» **PROBLEM**: Whenever a line below includes the word "will", copy that line.

» **SUPPLIED MATERIAL**:
::::::

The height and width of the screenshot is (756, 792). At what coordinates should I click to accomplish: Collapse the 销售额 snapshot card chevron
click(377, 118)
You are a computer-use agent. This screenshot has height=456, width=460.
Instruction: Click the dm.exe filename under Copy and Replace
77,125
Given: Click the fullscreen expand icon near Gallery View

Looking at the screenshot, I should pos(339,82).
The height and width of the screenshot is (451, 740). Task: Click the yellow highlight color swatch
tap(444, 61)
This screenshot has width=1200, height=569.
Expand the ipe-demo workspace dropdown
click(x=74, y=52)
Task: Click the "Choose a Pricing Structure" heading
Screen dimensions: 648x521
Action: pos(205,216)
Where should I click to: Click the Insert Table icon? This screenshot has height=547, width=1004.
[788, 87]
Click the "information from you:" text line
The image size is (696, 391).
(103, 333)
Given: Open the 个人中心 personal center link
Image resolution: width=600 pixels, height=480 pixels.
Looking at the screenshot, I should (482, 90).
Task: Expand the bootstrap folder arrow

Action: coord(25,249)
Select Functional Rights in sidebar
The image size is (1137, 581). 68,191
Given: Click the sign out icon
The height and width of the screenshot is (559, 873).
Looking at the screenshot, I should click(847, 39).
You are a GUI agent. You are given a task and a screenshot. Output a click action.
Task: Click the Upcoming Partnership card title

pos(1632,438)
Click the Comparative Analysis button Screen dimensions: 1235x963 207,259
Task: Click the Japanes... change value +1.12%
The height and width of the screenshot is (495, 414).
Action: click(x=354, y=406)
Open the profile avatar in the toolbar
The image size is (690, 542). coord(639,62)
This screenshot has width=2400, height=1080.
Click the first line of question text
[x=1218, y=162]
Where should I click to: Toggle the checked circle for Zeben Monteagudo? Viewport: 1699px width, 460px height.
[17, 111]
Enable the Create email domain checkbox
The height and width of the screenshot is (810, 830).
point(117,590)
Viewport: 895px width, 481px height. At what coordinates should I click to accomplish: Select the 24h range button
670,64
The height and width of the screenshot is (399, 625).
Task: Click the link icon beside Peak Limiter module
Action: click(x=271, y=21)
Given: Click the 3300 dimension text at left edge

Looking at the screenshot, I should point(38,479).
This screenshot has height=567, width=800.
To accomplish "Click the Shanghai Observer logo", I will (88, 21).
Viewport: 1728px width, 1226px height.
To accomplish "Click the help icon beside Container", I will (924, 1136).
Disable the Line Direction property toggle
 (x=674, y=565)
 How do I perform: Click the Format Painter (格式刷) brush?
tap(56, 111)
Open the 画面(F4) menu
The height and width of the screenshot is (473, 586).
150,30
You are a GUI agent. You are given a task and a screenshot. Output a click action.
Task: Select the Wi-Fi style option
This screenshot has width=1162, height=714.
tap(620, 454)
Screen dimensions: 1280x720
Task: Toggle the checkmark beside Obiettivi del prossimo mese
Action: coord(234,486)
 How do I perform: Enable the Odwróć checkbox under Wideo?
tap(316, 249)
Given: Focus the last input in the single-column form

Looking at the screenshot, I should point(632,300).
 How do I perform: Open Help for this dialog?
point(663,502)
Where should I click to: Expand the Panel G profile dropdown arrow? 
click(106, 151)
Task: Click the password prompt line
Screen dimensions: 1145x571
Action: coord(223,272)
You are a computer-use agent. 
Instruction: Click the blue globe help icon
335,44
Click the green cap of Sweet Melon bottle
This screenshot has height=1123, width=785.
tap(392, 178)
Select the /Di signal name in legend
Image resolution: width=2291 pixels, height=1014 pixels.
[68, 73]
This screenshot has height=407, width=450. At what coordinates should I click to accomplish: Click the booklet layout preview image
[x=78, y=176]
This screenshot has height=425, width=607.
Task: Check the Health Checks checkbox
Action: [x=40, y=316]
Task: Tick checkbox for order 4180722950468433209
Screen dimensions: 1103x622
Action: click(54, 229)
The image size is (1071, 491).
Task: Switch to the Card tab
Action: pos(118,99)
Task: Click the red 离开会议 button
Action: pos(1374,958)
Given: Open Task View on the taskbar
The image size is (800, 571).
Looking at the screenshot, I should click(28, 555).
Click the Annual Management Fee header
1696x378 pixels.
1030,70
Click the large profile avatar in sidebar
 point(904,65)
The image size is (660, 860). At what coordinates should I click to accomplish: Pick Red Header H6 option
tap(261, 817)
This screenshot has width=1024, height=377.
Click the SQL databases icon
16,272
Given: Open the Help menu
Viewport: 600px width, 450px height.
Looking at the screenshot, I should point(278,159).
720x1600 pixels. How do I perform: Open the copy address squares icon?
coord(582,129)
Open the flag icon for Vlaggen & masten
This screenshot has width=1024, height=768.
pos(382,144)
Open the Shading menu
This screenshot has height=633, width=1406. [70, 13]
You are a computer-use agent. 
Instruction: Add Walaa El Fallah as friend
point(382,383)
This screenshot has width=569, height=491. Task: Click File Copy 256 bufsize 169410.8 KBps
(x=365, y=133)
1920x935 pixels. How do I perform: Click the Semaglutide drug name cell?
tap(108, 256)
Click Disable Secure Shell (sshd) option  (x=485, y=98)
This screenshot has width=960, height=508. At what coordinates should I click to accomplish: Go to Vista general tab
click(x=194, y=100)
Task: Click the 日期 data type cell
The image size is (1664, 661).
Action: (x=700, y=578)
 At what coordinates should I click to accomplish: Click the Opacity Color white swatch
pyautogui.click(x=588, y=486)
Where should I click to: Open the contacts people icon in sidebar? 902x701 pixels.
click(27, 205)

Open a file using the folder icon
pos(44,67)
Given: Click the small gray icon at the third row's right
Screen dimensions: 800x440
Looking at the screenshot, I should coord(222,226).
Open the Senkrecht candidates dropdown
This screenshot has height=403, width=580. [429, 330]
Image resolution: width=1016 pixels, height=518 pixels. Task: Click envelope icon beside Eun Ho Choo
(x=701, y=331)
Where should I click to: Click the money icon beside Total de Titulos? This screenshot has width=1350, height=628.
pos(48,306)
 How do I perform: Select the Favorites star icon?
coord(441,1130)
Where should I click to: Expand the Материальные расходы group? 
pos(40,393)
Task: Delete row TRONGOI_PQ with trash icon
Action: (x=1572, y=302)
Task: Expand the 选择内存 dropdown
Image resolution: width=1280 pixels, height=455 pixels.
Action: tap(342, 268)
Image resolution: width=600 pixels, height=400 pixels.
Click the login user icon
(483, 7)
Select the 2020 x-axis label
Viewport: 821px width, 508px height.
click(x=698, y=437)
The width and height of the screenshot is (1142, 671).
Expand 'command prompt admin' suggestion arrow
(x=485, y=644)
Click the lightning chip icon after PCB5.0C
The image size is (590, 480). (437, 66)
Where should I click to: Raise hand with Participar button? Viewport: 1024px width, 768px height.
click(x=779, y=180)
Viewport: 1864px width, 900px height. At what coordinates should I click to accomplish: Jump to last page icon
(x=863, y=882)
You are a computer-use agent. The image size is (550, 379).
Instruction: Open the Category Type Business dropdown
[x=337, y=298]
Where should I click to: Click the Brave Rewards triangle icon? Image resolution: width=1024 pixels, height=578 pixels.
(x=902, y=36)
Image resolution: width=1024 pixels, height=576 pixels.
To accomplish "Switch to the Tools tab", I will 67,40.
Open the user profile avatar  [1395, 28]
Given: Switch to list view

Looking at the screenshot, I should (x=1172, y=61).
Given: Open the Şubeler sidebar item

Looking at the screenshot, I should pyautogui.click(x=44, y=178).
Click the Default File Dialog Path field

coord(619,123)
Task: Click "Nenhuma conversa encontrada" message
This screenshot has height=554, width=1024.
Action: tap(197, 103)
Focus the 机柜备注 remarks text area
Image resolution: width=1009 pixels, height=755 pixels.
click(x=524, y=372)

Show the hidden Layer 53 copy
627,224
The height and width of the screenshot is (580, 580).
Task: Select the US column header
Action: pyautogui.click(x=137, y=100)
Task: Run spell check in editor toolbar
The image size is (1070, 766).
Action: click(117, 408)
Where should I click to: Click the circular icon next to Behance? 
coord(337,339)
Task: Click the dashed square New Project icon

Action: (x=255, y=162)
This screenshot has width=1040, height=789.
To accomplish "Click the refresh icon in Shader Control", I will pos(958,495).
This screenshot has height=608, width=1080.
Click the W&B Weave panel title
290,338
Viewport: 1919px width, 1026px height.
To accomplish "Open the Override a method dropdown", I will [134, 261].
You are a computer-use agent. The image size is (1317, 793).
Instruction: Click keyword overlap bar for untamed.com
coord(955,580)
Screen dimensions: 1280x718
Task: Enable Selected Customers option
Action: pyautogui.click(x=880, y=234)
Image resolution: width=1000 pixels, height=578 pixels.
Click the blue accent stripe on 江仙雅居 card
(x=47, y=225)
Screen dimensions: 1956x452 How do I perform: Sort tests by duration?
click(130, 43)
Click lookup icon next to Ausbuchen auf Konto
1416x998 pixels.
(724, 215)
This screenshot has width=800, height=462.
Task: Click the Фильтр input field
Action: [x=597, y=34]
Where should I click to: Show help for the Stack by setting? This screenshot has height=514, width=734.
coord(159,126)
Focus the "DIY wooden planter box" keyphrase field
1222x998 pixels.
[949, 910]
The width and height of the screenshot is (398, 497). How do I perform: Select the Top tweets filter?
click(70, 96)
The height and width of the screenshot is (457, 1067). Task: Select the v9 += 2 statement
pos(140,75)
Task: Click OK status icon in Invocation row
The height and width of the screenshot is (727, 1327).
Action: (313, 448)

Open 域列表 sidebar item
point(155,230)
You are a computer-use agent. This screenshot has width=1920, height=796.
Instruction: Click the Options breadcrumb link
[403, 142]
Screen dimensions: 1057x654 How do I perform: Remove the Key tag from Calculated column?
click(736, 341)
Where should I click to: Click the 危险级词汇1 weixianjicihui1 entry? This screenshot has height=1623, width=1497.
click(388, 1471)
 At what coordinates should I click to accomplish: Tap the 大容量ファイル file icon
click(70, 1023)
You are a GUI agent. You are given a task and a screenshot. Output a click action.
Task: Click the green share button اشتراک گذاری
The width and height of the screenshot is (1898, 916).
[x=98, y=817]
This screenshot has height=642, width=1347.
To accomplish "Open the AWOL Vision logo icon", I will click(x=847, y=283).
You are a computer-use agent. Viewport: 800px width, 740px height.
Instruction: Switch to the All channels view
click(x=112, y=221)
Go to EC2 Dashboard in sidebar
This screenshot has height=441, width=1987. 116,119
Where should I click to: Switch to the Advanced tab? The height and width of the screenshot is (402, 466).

::::::

» **OUTPUT**:
To accomplish "Click the Shanghai Observer logo", I will (88, 21).
To accomplish "Click the help icon beside Container", I will (924, 1136).
To accomplish "Switch to the Tools tab", I will 67,40.
To accomplish "Click the refresh icon in Shader Control", I will pos(958,495).
To accomplish "Open the Override a method dropdown", I will [134, 261].
To accomplish "Open the AWOL Vision logo icon", I will click(x=847, y=283).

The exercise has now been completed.